PROBLEM TO SOLVE →
Would you return the listing exactly as written, apart from its pictures?

THE DATA →
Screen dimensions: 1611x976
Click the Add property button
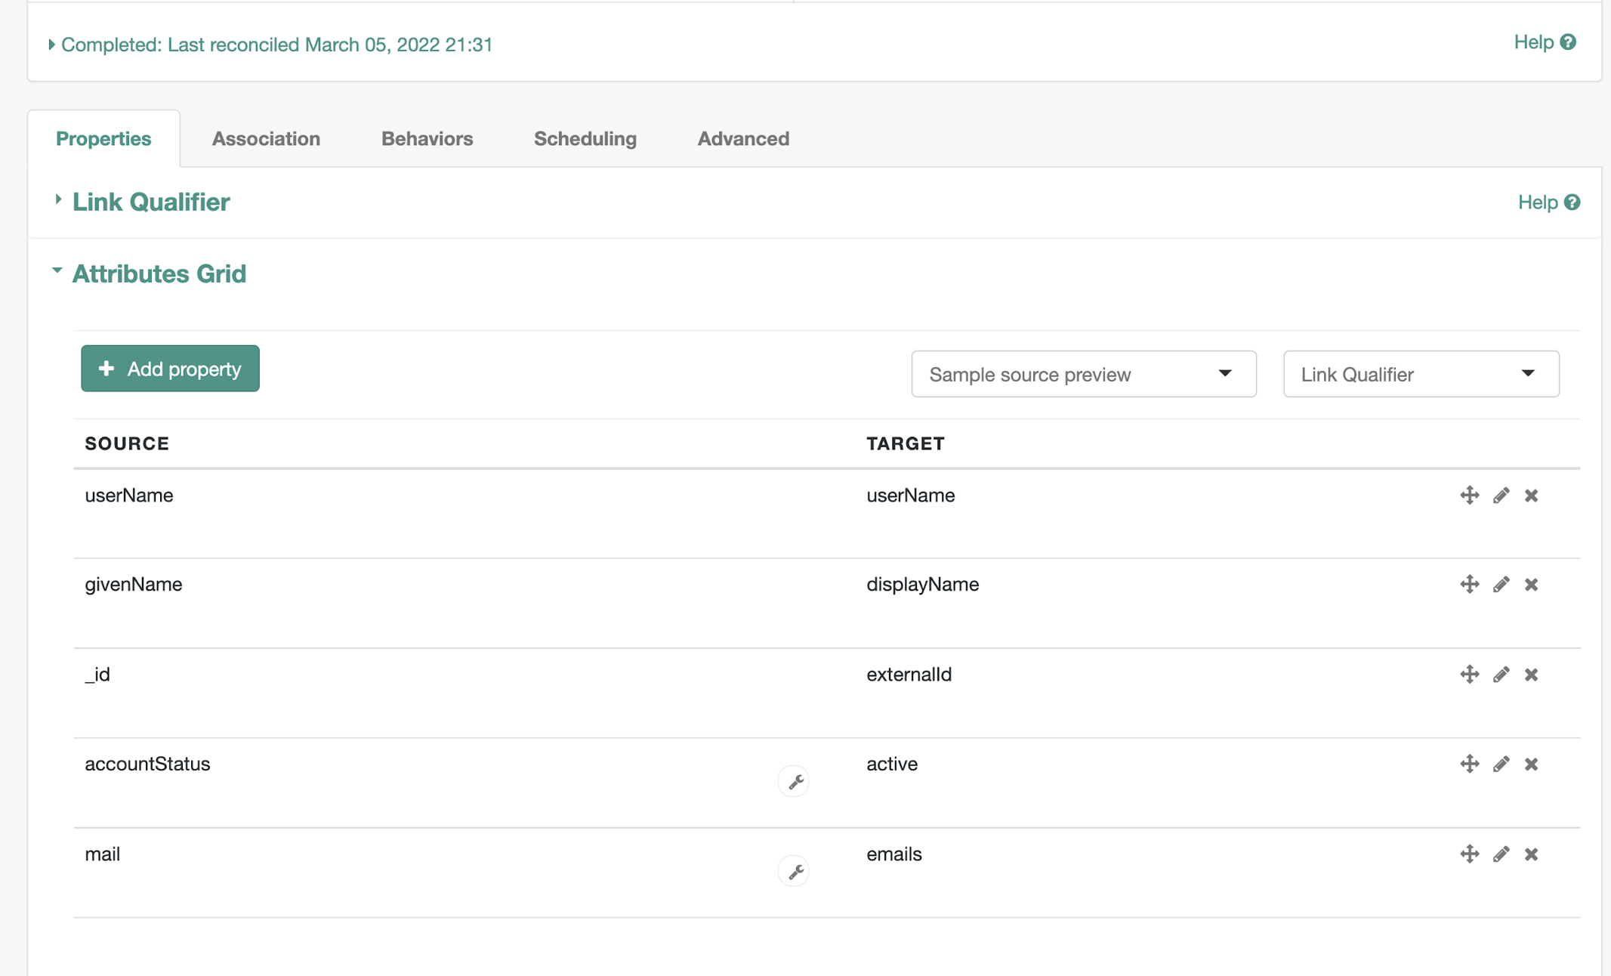[170, 369]
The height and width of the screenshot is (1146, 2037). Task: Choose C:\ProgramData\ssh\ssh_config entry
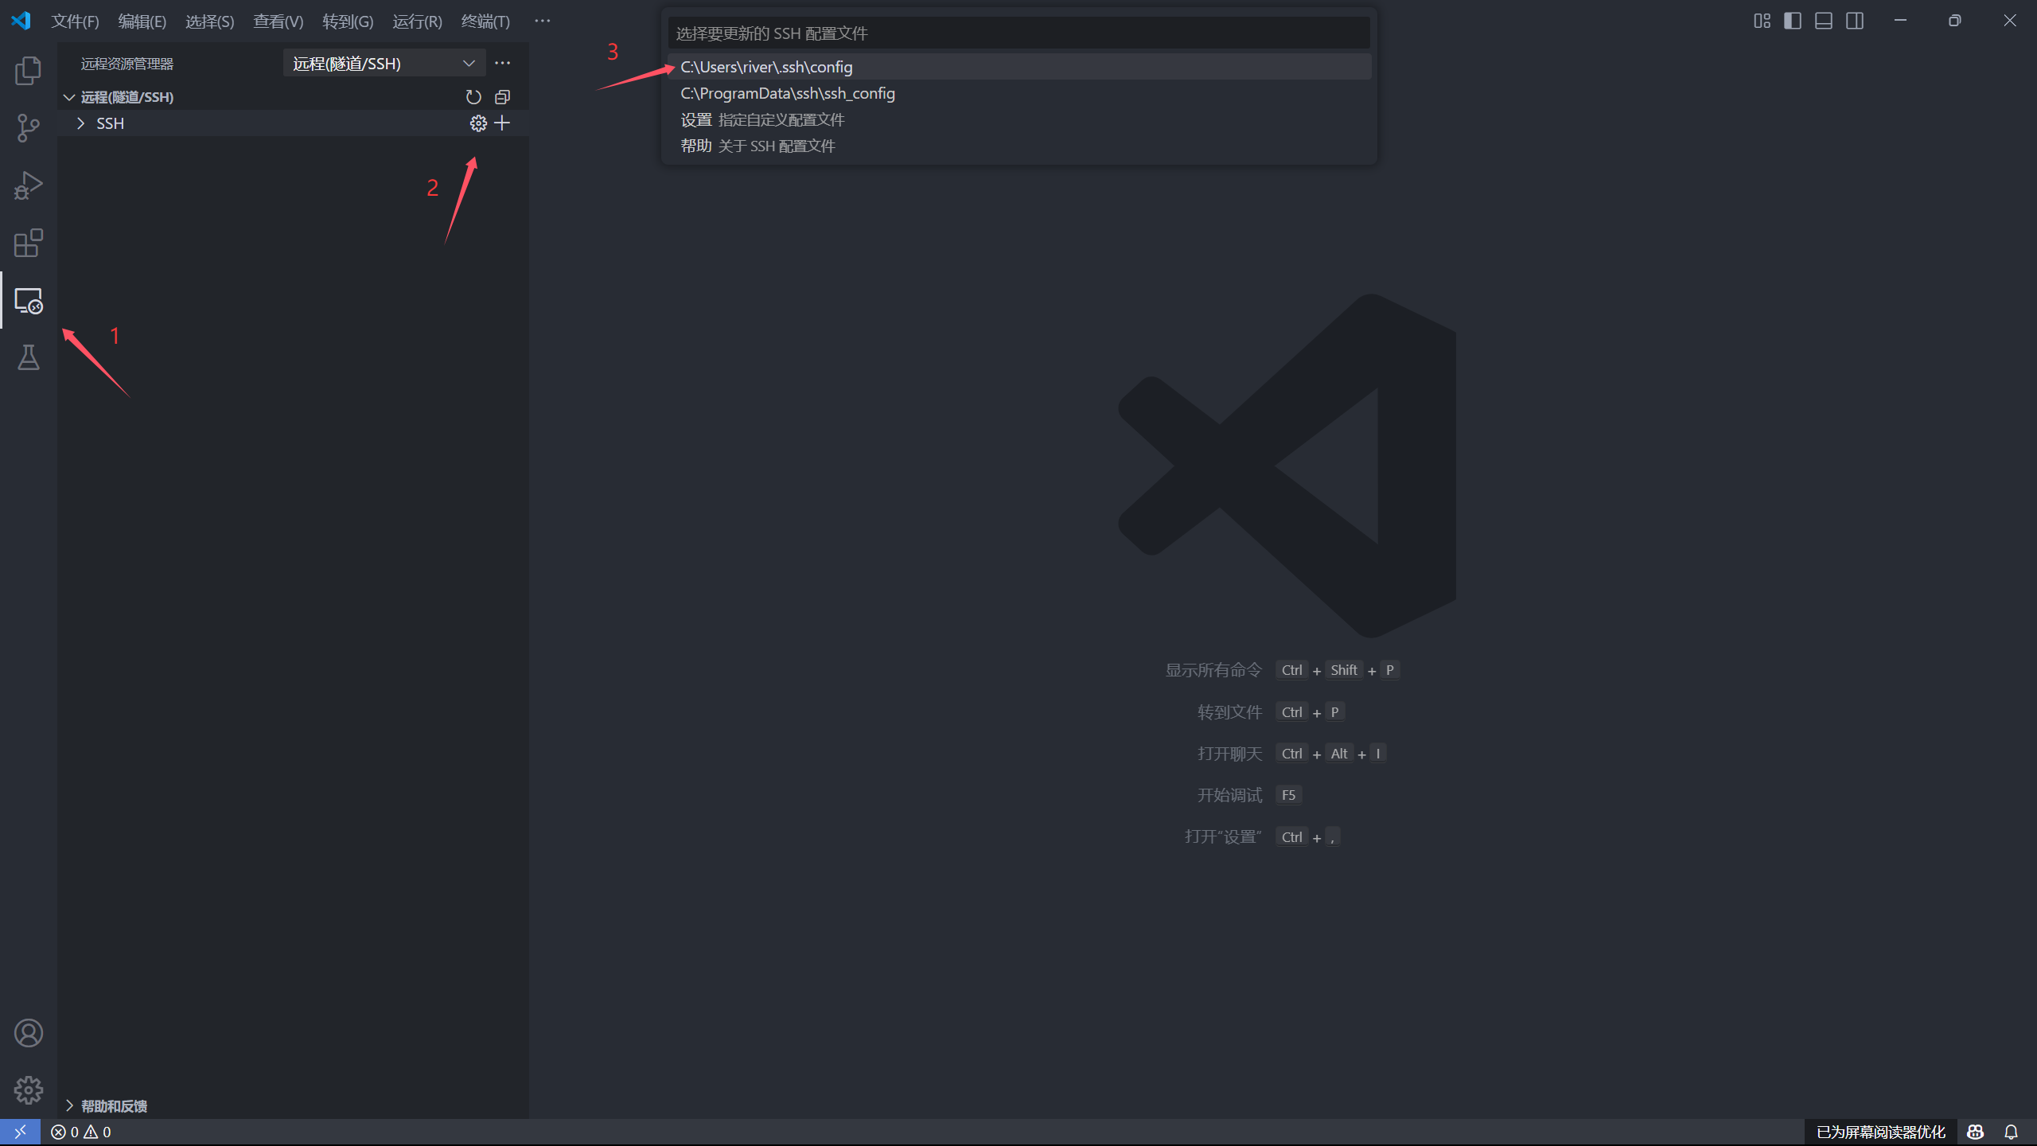[x=788, y=93]
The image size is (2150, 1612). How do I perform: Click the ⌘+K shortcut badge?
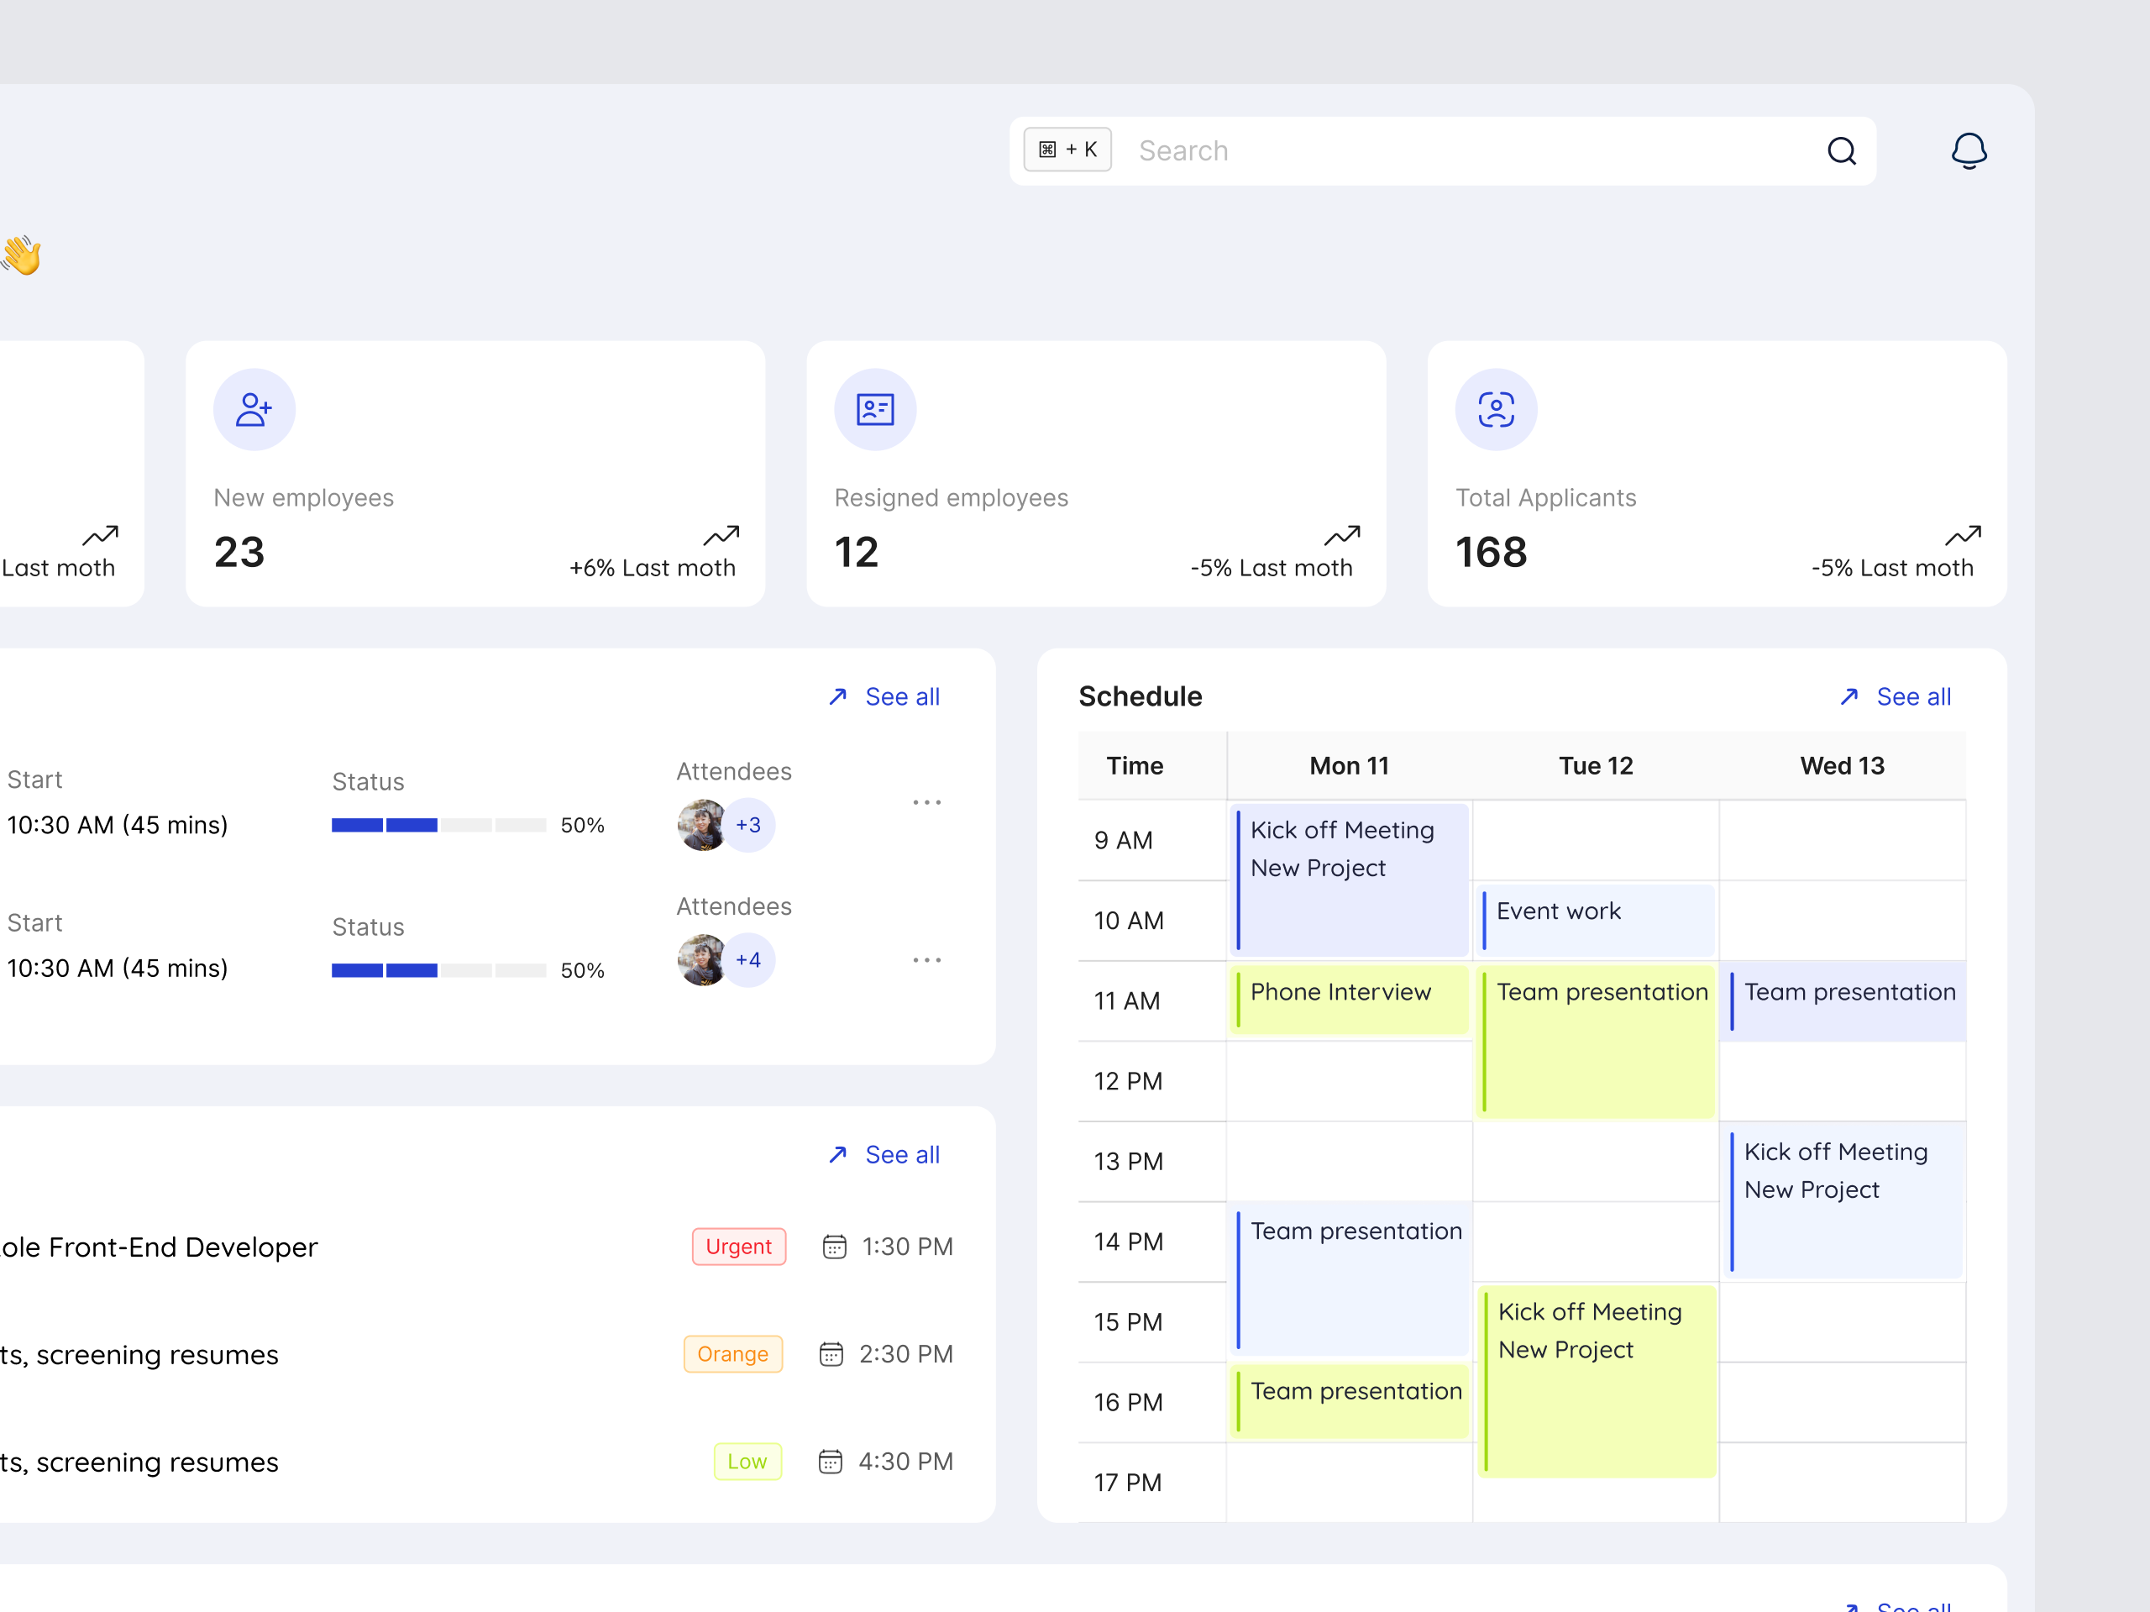[1067, 150]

REPLY TO THE EXERCISE →
Screen dimensions: 1611x976
Click the Add property button
[170, 369]
The height and width of the screenshot is (1146, 2037). Task: Choose C:\ProgramData\ssh\ssh_config entry
[x=788, y=93]
The image size is (2150, 1612). How do I perform: Click the ⌘+K shortcut badge?
[1067, 150]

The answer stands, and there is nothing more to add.